INTRODUCTION:Hemolytic kernicterus, an indirect bilirubin-induced brain dysfunction, is associated with hyper-bilirubinemia in mammalian neonates. In this study, a new model of kernicterus has been developed using intra-peritoneal injections of phenyl hydrazine and subcutaneous injections of sulfisoxazole. These drugs can potentially induce kernicterus in neonatal through changes in hemolysis and hypo-albumin. METHODS: For this purpose, 7-day-old male Wistar rats (n=72; mean weight 11±1g) were used. The animals have been divided into six different groups which received the drugs alone and their combination, and the drugs' solvents and their combination. Biochemical parameters, brain iron and bilirubin, behavioural performance, auditory function and apoptosis were measured using auto-analyser instruments; atomic absorption spectroscopy, Sawasaki, footprint, auditory brainstem response (ABR) and TUNEL test, respectively.
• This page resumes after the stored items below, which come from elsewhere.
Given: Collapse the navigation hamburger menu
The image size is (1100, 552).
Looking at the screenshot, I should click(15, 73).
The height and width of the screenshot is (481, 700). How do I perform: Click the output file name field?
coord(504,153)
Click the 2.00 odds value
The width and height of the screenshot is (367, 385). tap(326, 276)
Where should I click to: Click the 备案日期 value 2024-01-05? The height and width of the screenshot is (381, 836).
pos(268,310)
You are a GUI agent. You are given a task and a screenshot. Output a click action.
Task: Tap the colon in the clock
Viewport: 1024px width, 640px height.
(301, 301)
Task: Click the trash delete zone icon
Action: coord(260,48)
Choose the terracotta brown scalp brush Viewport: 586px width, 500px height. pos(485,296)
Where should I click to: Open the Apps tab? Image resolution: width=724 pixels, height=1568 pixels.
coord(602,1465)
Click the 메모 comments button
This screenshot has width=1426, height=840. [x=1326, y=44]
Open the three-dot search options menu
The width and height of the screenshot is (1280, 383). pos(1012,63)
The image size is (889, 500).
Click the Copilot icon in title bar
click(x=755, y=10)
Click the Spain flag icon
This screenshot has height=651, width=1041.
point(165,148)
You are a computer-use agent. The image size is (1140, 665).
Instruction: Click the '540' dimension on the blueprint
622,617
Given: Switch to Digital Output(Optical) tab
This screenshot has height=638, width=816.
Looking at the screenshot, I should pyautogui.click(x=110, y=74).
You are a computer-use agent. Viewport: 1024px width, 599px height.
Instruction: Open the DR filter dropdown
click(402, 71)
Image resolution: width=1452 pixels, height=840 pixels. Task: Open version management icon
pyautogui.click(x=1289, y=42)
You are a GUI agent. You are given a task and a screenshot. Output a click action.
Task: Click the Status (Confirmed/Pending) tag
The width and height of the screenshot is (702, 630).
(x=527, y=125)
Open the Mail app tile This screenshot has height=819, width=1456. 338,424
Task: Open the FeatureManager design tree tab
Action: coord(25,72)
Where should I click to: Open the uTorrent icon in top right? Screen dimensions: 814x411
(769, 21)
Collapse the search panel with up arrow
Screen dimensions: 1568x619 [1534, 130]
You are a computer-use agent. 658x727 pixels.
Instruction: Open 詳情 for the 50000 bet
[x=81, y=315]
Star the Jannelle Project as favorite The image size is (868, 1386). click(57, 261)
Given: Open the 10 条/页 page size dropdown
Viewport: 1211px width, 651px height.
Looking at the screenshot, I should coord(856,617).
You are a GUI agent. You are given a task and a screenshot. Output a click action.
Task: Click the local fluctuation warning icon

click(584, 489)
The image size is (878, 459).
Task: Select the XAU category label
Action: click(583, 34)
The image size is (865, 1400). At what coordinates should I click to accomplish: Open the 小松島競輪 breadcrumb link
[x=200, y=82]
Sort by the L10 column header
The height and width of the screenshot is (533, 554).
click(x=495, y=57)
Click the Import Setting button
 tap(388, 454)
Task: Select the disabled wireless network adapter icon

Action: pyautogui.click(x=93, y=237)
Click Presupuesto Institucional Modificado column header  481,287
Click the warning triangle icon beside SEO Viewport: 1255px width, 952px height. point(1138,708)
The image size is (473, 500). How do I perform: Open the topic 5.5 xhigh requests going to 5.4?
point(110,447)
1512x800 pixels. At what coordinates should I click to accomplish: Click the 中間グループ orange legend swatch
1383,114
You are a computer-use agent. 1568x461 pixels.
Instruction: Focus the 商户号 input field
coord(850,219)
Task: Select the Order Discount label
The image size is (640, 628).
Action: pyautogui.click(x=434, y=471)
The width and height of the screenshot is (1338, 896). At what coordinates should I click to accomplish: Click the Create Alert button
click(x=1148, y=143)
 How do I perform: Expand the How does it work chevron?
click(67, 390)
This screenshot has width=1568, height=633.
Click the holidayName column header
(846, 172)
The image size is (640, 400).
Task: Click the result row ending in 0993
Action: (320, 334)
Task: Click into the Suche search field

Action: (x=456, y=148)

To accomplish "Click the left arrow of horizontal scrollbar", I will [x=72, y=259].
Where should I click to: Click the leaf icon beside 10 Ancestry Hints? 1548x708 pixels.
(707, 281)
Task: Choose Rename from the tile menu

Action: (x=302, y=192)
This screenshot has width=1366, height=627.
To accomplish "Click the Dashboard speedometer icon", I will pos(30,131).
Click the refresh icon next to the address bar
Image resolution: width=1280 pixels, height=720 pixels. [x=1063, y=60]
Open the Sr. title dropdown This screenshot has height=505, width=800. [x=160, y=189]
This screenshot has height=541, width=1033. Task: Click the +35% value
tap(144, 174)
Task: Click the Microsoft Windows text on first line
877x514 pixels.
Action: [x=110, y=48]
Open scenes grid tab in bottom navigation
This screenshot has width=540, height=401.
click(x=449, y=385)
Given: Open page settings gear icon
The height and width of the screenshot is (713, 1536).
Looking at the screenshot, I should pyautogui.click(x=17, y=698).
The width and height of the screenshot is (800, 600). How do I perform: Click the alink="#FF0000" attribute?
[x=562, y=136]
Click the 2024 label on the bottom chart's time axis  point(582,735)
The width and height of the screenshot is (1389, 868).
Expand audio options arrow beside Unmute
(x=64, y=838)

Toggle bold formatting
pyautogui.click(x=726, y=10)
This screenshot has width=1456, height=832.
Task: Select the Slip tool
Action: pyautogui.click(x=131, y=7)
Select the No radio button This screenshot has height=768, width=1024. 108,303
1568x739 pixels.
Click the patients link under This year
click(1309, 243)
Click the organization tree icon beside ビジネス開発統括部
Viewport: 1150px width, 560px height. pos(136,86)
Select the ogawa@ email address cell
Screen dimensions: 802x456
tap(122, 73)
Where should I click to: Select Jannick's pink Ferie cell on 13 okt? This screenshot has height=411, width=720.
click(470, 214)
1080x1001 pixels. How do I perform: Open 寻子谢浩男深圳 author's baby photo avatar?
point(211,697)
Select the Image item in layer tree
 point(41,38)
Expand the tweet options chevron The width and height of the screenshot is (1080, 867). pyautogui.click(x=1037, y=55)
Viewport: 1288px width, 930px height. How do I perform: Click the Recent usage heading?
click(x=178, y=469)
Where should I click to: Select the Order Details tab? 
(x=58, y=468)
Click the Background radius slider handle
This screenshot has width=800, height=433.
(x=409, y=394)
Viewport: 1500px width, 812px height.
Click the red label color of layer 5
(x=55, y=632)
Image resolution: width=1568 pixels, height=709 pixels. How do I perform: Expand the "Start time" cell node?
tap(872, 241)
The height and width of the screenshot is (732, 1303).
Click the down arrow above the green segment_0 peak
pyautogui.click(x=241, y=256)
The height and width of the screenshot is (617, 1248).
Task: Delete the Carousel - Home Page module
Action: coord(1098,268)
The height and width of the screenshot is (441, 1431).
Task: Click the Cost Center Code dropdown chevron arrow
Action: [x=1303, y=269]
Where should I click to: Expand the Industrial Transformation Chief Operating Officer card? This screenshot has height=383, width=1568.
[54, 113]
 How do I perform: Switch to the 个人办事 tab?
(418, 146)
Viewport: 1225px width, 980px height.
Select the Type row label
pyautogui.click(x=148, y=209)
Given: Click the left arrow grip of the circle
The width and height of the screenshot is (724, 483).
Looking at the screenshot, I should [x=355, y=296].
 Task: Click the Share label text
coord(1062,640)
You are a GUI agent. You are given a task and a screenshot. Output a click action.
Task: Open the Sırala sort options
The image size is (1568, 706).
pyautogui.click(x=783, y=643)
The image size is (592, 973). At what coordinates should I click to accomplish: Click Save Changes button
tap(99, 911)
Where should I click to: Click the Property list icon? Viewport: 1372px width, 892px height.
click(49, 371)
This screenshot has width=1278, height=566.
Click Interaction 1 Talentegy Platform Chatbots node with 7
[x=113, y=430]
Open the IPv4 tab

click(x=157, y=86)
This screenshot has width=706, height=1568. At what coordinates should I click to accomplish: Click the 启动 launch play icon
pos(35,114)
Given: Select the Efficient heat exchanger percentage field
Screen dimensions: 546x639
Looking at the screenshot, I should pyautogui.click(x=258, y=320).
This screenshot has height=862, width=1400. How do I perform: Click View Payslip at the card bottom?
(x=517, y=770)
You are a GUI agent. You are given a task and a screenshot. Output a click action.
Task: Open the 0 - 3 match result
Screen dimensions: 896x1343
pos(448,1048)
RESULT: The drug-injected groups showed a significant reduction in serum haematocrit and an increase in the concentration of brain bilirubin, total and indirect bilirubin as well as TUNEL positive cells in basal ganglia. In addition, the obtained results showed that there was a significant increase in behavioural disturbance and auditory dysfunction in the group injected with the combination of two drugs. CONCLUSION: This kernicterus-induced rat model could perfectly mimic the common conditions of the hyperbilirubinemia in human neonates. This study offers an easy technique to develop more stable models for follow-up studies.